With continued talk of a seven-day service amid funding cuts, reforms and rising workloads, the number of GPs who find themselves struggling under the pressures of general practice is greater than ever.
Sometimes this can lead to illness and breakdowns, resulting in financial crisis for some doctors and their families.
It may never cross your mind that something may happen to you that might mean you are no longer able to practise in the way you had intended. However, if such a situation does arise, there is support out there from the Cameron Fund, which was set up to help GPs and their families.
What is the Cameron Fund?
The Cameron Fund – the only medical benevolent charity that supports solely GPs and their dependents – was established at the 1970 conference of LMCs and is named after Sir James Cameron, who was responsible for negotiating the GP contract 50 years ago.
The fund is a registered charity whose objectives are the relief of poverty and the prevention of hardship and distress of GPs and their dependents, along with supporting the education and advancement in life of the children and dependents of qualifying practitioners.
In 2015, the fund authorised grants and loans to the total value of £322,201 to 196 beneficiaries.
I’ve been a trustee for about 10 years, and in that time we’ve been able to help many GPs and their dependents in real financial need, often through no fault of their own.
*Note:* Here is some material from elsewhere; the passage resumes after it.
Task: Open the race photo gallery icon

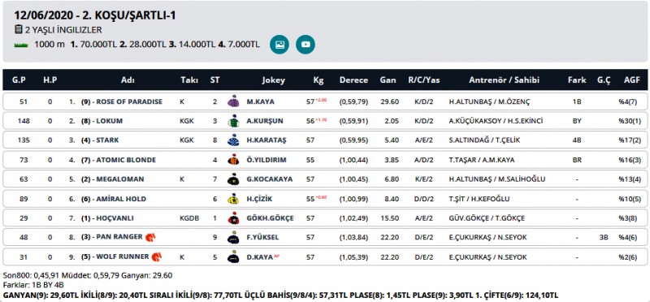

The fund was originally established with a sizeable endowment and careful investment ensures that approximately half of the fund’s income each year arises from this. The balance is generated from LMCs as well as donations and bequests from individual GPs.
Who does the fund help?
Recipients of help from the fund have changed a lot over the last four decades. Recently support has been provided to mainly working doctors whose careers have been interrupted by illness, accident or mental health problems.
There has been a sharp rise in individual situations that have been made more complex by the outcomes of partnership disputes, local performance procedures or conditions imposed by the GMC.
Often these barriers can make it all but impossible for a doctor to continue to practise, leading to prolonged periods out of work and making a subsequent return even more challenging.
The fund values its close links with the BMA, and even shares its location in London, but is entirely independent and welcomes applications from all GPs, whether BMA members or not.
The Cameron Fund is administered by a chief executive and a cases officer with oversight being provided by a council of trustees, all of whom are experienced GPs, elected on a regional basis to form a network that covers the whole of the UK.
How does the fund help?
For eligible applicants the fund may provide one or more of the following types of assistance:
- money advice to help applicants ensure they are maximising their income, renegotiating debts, reducing discretionary expenditure and accessing all available state benefits;
- regular contributions towards living expenses;
- grants to help meet essentials payments, such as minor property repairs;
- help with remedial expenses, professional subscriptions and some assistance with the cost of maintaining professional skills whilst the applicant is not working;
- loans to help with living expenses during periods of remedial training, the debt underwritten by a third party guarantor;
- secured loans to help with major essential expenditure.
If the beneficiary is unable to return to clinical practice, the fund may meet the cost of career coaching to enable the individual to transfer to an alternative career.
We work closely with independent money advice organisation AdviceWorks. Applicants are put in touch with a qualified money adviser, the cost being met by the fund, who works with them to produce a report with recommendations to improve their financial situation.
A visit from a trustee, who is a GP, can provide added support and help assess the beneficiary’s situation and signpost additional support and resources.
It is easy to become an individual member of the Cameron Fund Ltd, and, while it is not a requirement, many members make a financial contribution. Being a member ensures that you hear about the on-going work of the fund.
Many GPs remain unaware of the fund’s existence, or the services it provides. They may be in difficulty and would benefit from our experience of providing assistance at times when it is needed most.
We are keen to spread the word would encourage those who may become aware of GP colleagues in difficulty to signpost them to The Cameron Fund.